◆ WORK TO COMPLETE
Switch each "Identify the location of" in the rows below to "Find the position of", leaving every other part of the rows unchanged.

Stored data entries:
····················

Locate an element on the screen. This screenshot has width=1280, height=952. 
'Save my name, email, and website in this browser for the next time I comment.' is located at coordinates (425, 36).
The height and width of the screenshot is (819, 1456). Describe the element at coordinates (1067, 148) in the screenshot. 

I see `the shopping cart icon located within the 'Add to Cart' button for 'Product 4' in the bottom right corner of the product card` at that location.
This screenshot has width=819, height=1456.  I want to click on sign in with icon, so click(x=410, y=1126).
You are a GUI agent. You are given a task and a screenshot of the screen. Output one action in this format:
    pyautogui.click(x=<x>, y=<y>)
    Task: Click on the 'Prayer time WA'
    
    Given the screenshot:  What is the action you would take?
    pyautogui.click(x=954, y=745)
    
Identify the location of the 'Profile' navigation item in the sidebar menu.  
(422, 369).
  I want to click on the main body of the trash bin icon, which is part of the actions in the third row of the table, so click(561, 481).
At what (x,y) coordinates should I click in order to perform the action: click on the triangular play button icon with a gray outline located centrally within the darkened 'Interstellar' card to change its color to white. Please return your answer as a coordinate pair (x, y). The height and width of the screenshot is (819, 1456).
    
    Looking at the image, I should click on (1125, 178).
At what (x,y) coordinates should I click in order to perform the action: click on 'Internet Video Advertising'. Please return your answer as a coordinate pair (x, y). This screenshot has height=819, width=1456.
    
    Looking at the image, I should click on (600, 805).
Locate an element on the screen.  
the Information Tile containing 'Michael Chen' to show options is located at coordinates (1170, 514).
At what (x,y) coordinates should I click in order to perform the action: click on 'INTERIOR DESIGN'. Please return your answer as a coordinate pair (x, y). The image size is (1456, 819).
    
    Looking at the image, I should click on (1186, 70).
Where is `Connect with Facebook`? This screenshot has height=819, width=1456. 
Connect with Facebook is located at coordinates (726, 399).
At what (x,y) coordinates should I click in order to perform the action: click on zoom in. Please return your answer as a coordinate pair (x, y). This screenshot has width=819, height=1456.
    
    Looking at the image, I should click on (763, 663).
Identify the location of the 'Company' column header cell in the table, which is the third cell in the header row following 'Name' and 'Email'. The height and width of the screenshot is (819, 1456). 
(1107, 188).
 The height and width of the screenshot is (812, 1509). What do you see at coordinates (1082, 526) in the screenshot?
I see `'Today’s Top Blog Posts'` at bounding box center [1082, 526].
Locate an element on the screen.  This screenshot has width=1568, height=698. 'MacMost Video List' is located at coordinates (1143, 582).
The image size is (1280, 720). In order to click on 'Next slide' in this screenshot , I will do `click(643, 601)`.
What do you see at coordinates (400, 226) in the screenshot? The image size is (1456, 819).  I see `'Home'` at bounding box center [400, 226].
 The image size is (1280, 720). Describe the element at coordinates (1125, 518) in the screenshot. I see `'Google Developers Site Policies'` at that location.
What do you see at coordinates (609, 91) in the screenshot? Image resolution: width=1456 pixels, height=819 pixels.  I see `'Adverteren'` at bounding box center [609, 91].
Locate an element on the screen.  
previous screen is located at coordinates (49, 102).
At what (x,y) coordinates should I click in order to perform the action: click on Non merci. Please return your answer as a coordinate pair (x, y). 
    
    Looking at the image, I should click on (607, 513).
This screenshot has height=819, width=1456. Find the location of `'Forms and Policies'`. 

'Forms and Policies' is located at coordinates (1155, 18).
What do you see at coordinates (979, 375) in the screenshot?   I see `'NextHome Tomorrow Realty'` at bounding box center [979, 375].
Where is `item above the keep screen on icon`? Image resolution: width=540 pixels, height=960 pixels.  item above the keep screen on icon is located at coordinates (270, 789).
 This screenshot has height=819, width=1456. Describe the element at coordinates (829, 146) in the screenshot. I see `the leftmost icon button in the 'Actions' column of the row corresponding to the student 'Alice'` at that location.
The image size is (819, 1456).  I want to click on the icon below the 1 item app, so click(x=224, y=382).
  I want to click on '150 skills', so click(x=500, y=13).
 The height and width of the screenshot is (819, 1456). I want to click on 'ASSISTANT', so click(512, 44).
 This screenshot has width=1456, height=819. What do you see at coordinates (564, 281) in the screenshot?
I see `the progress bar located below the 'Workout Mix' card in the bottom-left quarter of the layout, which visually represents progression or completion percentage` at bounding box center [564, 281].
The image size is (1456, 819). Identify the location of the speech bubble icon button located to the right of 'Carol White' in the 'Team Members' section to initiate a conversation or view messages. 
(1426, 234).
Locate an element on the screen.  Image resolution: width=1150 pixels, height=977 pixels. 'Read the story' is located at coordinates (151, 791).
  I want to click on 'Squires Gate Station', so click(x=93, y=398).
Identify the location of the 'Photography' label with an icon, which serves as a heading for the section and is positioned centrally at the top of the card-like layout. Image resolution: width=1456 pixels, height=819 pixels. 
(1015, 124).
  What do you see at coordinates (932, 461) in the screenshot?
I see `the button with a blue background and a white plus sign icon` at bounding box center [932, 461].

····················

◆ SOLUTION TO THIS EXERCISE
Locate an element on the screen. This screenshot has width=1280, height=952. 
'Save my name, email, and website in this browser for the next time I comment.' is located at coordinates (425, 36).
The height and width of the screenshot is (819, 1456). Describe the element at coordinates (1067, 148) in the screenshot. 

I see `the shopping cart icon located within the 'Add to Cart' button for 'Product 4' in the bottom right corner of the product card` at that location.
This screenshot has width=819, height=1456.  I want to click on sign in with icon, so click(x=410, y=1126).
You are a GUI agent. You are given a task and a screenshot of the screen. Output one action in this format:
    pyautogui.click(x=<x>, y=<y>)
    Task: Click on the 'Prayer time WA'
    
    Given the screenshot:  What is the action you would take?
    pyautogui.click(x=954, y=745)
    
Find the position of the 'Profile' navigation item in the sidebar menu.  
(422, 369).
  I want to click on the main body of the trash bin icon, which is part of the actions in the third row of the table, so click(561, 481).
At what (x,y) coordinates should I click in order to perform the action: click on the triangular play button icon with a gray outline located centrally within the darkened 'Interstellar' card to change its color to white. Please return your answer as a coordinate pair (x, y). The height and width of the screenshot is (819, 1456).
    
    Looking at the image, I should click on (1125, 178).
At what (x,y) coordinates should I click in order to perform the action: click on 'Internet Video Advertising'. Please return your answer as a coordinate pair (x, y). This screenshot has height=819, width=1456.
    
    Looking at the image, I should click on (600, 805).
Locate an element on the screen.  
the Information Tile containing 'Michael Chen' to show options is located at coordinates (1170, 514).
At what (x,y) coordinates should I click in order to perform the action: click on 'INTERIOR DESIGN'. Please return your answer as a coordinate pair (x, y). The image size is (1456, 819).
    
    Looking at the image, I should click on (1186, 70).
Where is `Connect with Facebook`? This screenshot has height=819, width=1456. 
Connect with Facebook is located at coordinates (726, 399).
At what (x,y) coordinates should I click in order to perform the action: click on zoom in. Please return your answer as a coordinate pair (x, y). This screenshot has width=819, height=1456.
    
    Looking at the image, I should click on (763, 663).
Find the position of the 'Company' column header cell in the table, which is the third cell in the header row following 'Name' and 'Email'. The height and width of the screenshot is (819, 1456). 
(1107, 188).
 The height and width of the screenshot is (812, 1509). What do you see at coordinates (1082, 526) in the screenshot?
I see `'Today’s Top Blog Posts'` at bounding box center [1082, 526].
Locate an element on the screen.  This screenshot has width=1568, height=698. 'MacMost Video List' is located at coordinates (1143, 582).
The image size is (1280, 720). In order to click on 'Next slide' in this screenshot , I will do `click(643, 601)`.
What do you see at coordinates (400, 226) in the screenshot? The image size is (1456, 819).  I see `'Home'` at bounding box center [400, 226].
 The image size is (1280, 720). Describe the element at coordinates (1125, 518) in the screenshot. I see `'Google Developers Site Policies'` at that location.
What do you see at coordinates (609, 91) in the screenshot? Image resolution: width=1456 pixels, height=819 pixels.  I see `'Adverteren'` at bounding box center [609, 91].
Locate an element on the screen.  
previous screen is located at coordinates (49, 102).
At what (x,y) coordinates should I click in order to perform the action: click on Non merci. Please return your answer as a coordinate pair (x, y). 
    
    Looking at the image, I should click on (607, 513).
This screenshot has height=819, width=1456. Find the location of `'Forms and Policies'`. 

'Forms and Policies' is located at coordinates (1155, 18).
What do you see at coordinates (979, 375) in the screenshot?   I see `'NextHome Tomorrow Realty'` at bounding box center [979, 375].
Where is `item above the keep screen on icon`? Image resolution: width=540 pixels, height=960 pixels.  item above the keep screen on icon is located at coordinates (270, 789).
 This screenshot has height=819, width=1456. Describe the element at coordinates (829, 146) in the screenshot. I see `the leftmost icon button in the 'Actions' column of the row corresponding to the student 'Alice'` at that location.
The image size is (819, 1456).  I want to click on the icon below the 1 item app, so click(x=224, y=382).
  I want to click on '150 skills', so click(x=500, y=13).
 The height and width of the screenshot is (819, 1456). I want to click on 'ASSISTANT', so click(512, 44).
 This screenshot has width=1456, height=819. What do you see at coordinates (564, 281) in the screenshot?
I see `the progress bar located below the 'Workout Mix' card in the bottom-left quarter of the layout, which visually represents progression or completion percentage` at bounding box center [564, 281].
The image size is (1456, 819). Find the position of the speech bubble icon button located to the right of 'Carol White' in the 'Team Members' section to initiate a conversation or view messages. 
(1426, 234).
Locate an element on the screen.  Image resolution: width=1150 pixels, height=977 pixels. 'Read the story' is located at coordinates (151, 791).
  I want to click on 'Squires Gate Station', so click(x=93, y=398).
Find the position of the 'Photography' label with an icon, which serves as a heading for the section and is positioned centrally at the top of the card-like layout. Image resolution: width=1456 pixels, height=819 pixels. 
(1015, 124).
  What do you see at coordinates (932, 461) in the screenshot?
I see `the button with a blue background and a white plus sign icon` at bounding box center [932, 461].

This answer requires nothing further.